坂田は中学時代からの友人だ。彼が東京に単身赴任してきている時期には彼とよく会ったが、彼が名古屋に戻ってからは1年に2〜3回会う程度になった。

きのうの昼、彼から短いメールが届いた。急に東京に出てくることになった。東京で一泊するのでいっしょに食事をしようという内容であった。

仕事が終った後、私は待ち合わせ場所である神田の讃岐うどんの店にでかけた。既に坂田は到着しており、ひとりテーブルに座って酒を飲んでいた。

ふたりの間の話題は、この頃はもっぱら自分たちの親のこと、そして自分たちが歳をとったという話である。偶然であったが、きのうは坂田の誕生日。彼も50歳になった。

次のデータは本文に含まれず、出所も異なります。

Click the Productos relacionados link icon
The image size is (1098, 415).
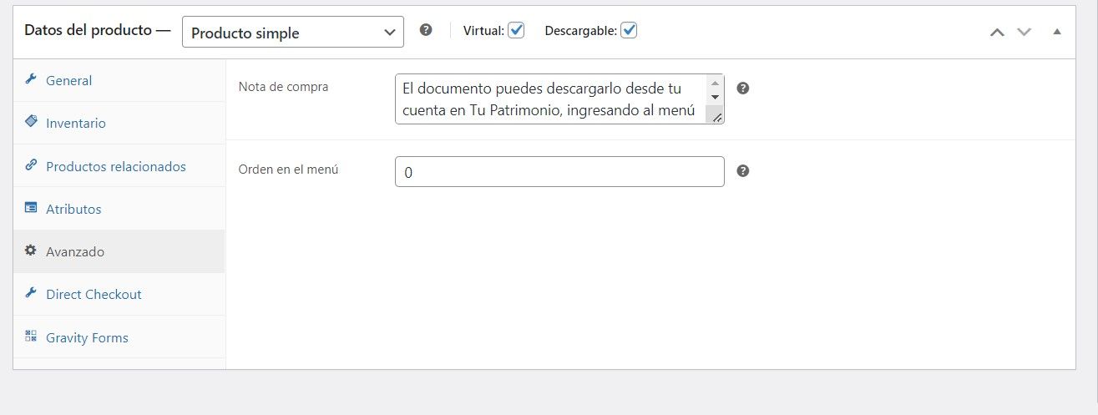pyautogui.click(x=31, y=165)
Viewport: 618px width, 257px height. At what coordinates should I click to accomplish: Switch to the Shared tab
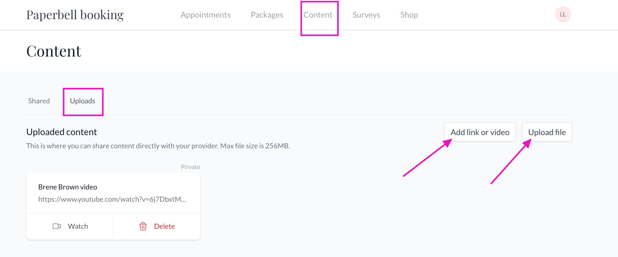[x=39, y=101]
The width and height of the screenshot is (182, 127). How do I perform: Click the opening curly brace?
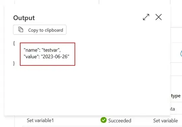point(14,43)
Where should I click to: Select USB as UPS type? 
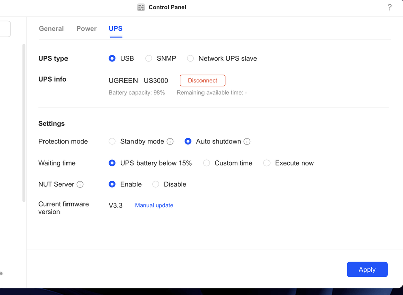pos(112,59)
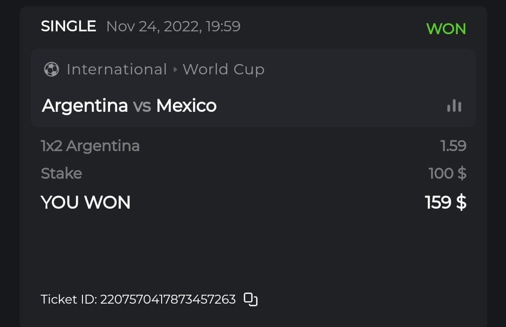Click the soccer ball sport icon
The width and height of the screenshot is (506, 327).
tap(51, 70)
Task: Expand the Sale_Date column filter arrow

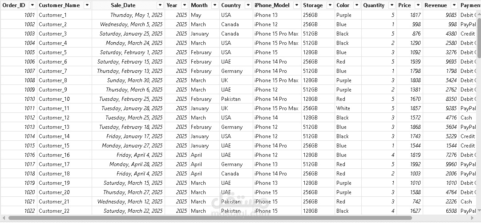Action: click(x=160, y=5)
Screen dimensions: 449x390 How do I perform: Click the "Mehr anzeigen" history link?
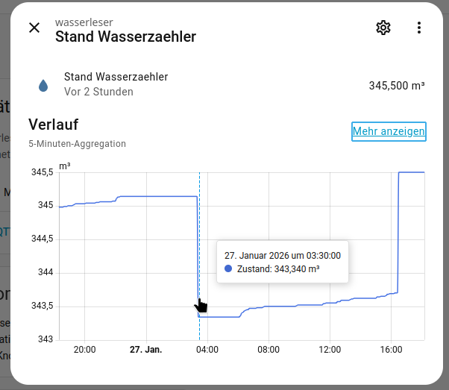[x=389, y=131]
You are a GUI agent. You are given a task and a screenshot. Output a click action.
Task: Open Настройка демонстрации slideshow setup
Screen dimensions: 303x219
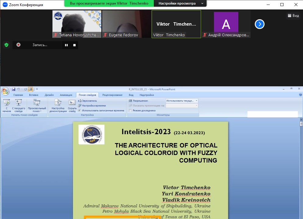[x=58, y=106]
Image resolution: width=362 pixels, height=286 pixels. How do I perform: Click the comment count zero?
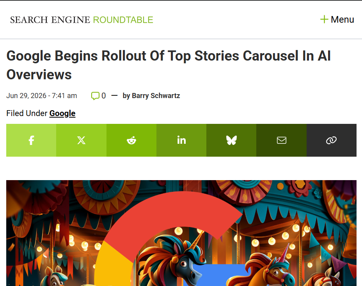coord(104,96)
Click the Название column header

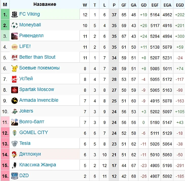(45, 4)
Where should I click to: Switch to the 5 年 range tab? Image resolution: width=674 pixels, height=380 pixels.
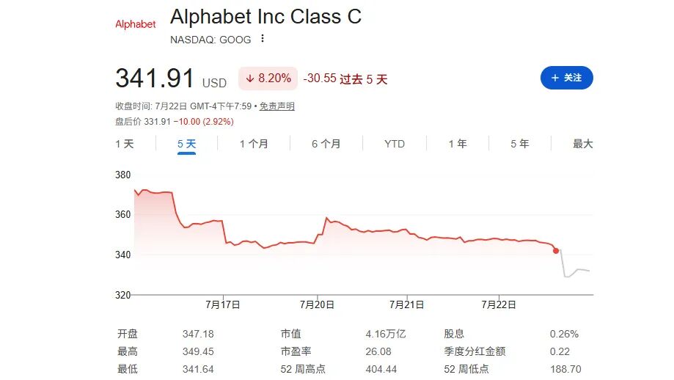click(520, 144)
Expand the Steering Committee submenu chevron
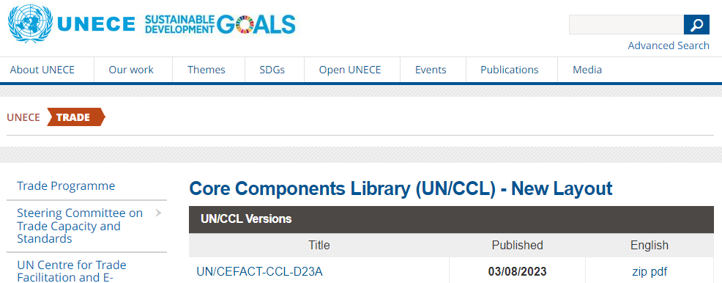 click(x=158, y=213)
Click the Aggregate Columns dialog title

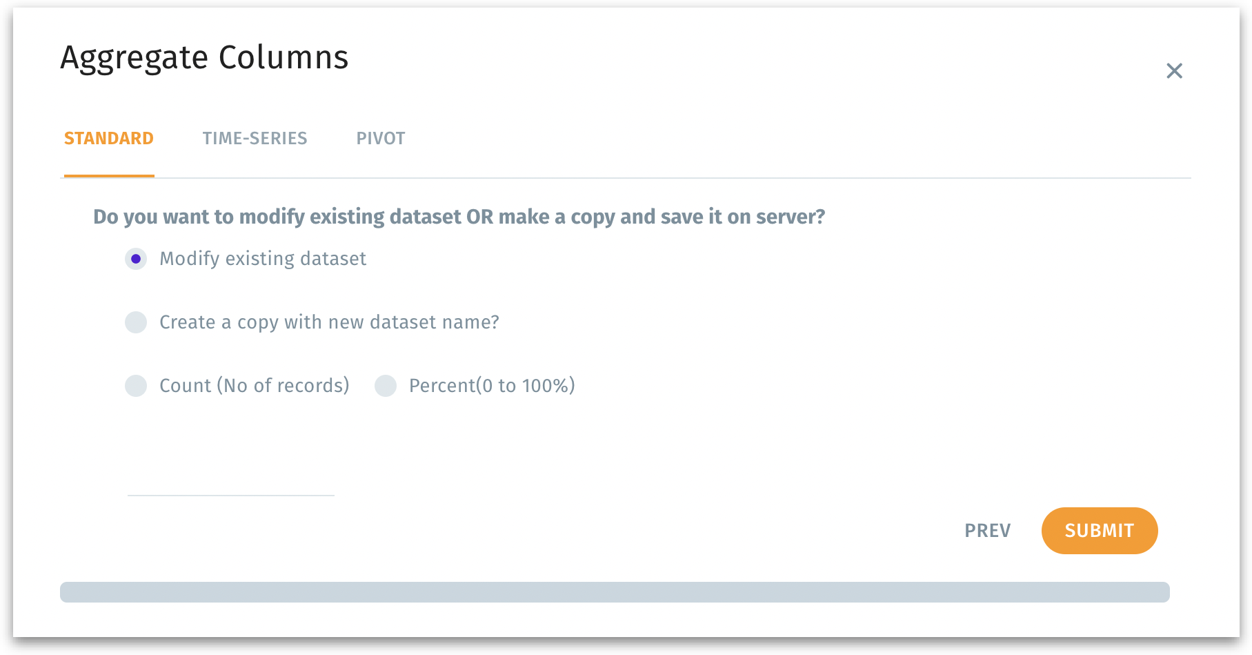point(204,57)
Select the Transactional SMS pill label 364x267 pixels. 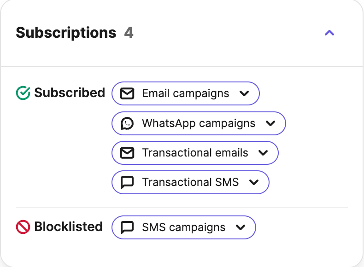click(x=190, y=182)
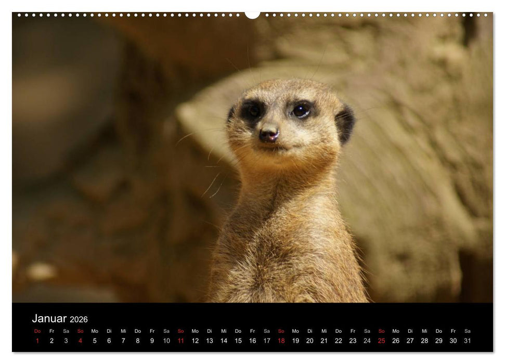Click the red So weekday label above 4
This screenshot has height=364, width=505.
(79, 331)
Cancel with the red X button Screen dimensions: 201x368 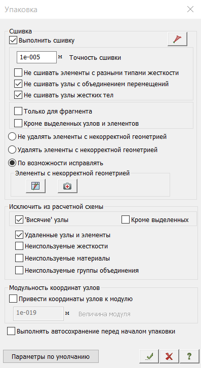tap(169, 357)
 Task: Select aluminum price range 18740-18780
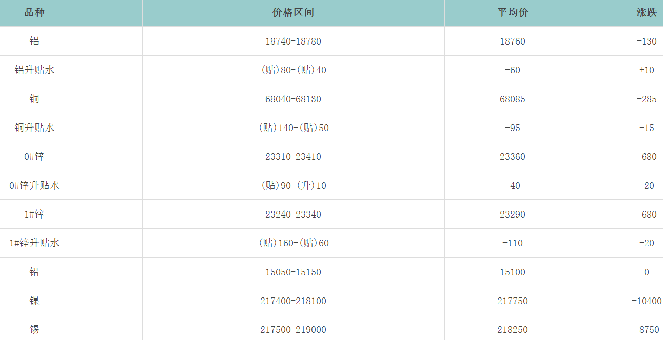[x=293, y=41]
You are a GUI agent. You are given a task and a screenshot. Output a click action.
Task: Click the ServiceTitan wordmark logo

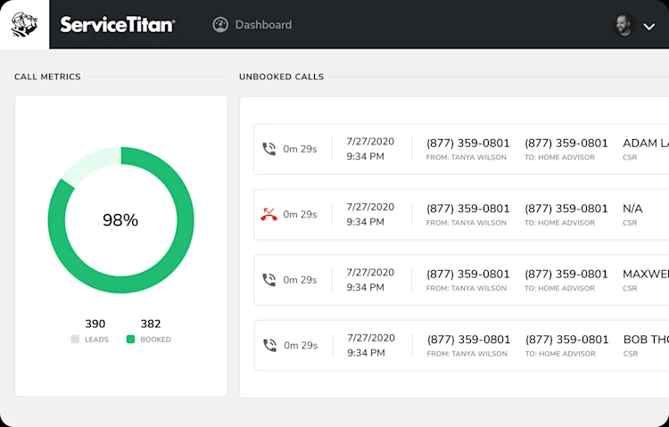point(118,25)
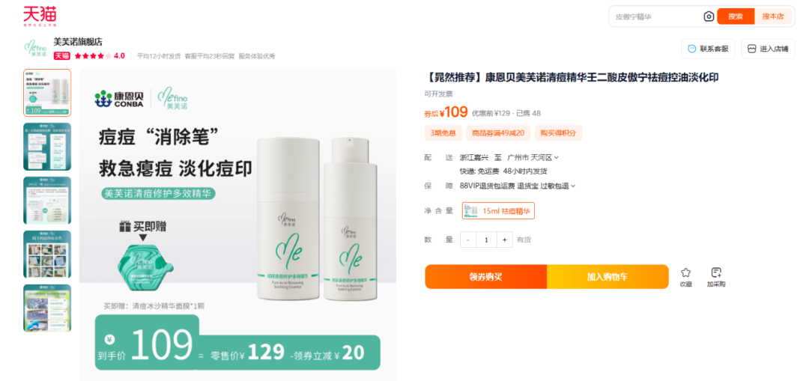809x381 pixels.
Task: Click the red 天猫 badge under store name
Action: click(x=62, y=55)
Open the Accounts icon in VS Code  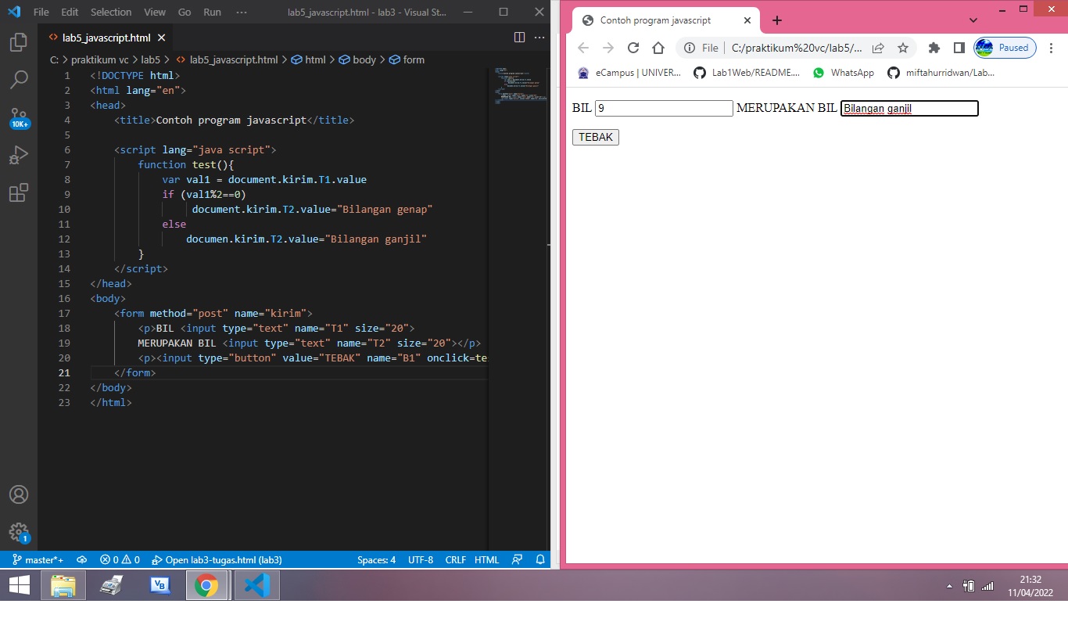(x=19, y=494)
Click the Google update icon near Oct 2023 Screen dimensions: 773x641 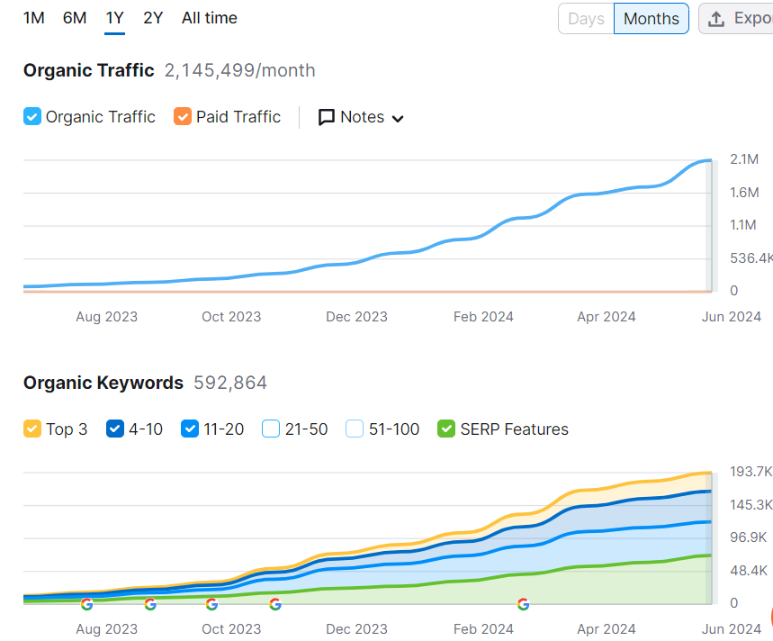[x=212, y=604]
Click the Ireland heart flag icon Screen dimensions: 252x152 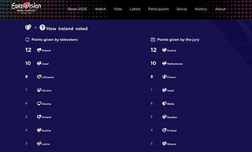(28, 27)
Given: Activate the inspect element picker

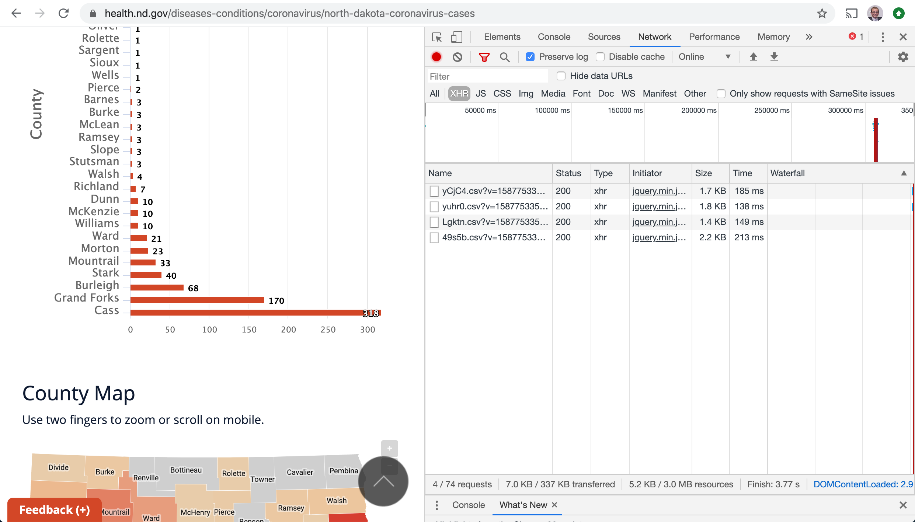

彼の母親は一昨年の10月に交通事故で亡くなった。即死であった。悲劇的であったのは、助手席に乗っていた彼の母親の車を運転していたのは、彼の父親であったということだ。彼の父親も大けがを負い大手術を受けた。今も松葉杖の生活である。

事故から2か月近く、彼は仕事を休み、父親の病室で寝泊まりしていた。父親が自殺してしまうのではないかと心配だと彼は言っていた。彼は今も1か月に2度、高知の実家に帰っている。

私たちは人生の3分の2を終えた。残るは3分の1だ。

坂田は残る3分の1の人生を親孝行に費やしたいという。そのために子供たちが全員大学を卒業する再来年の3月に退職し実家に戻ることを真剣に考えているということだ。

私も自分の人生をどう締めくくるのかをそろそろ真剣に考えなければならない。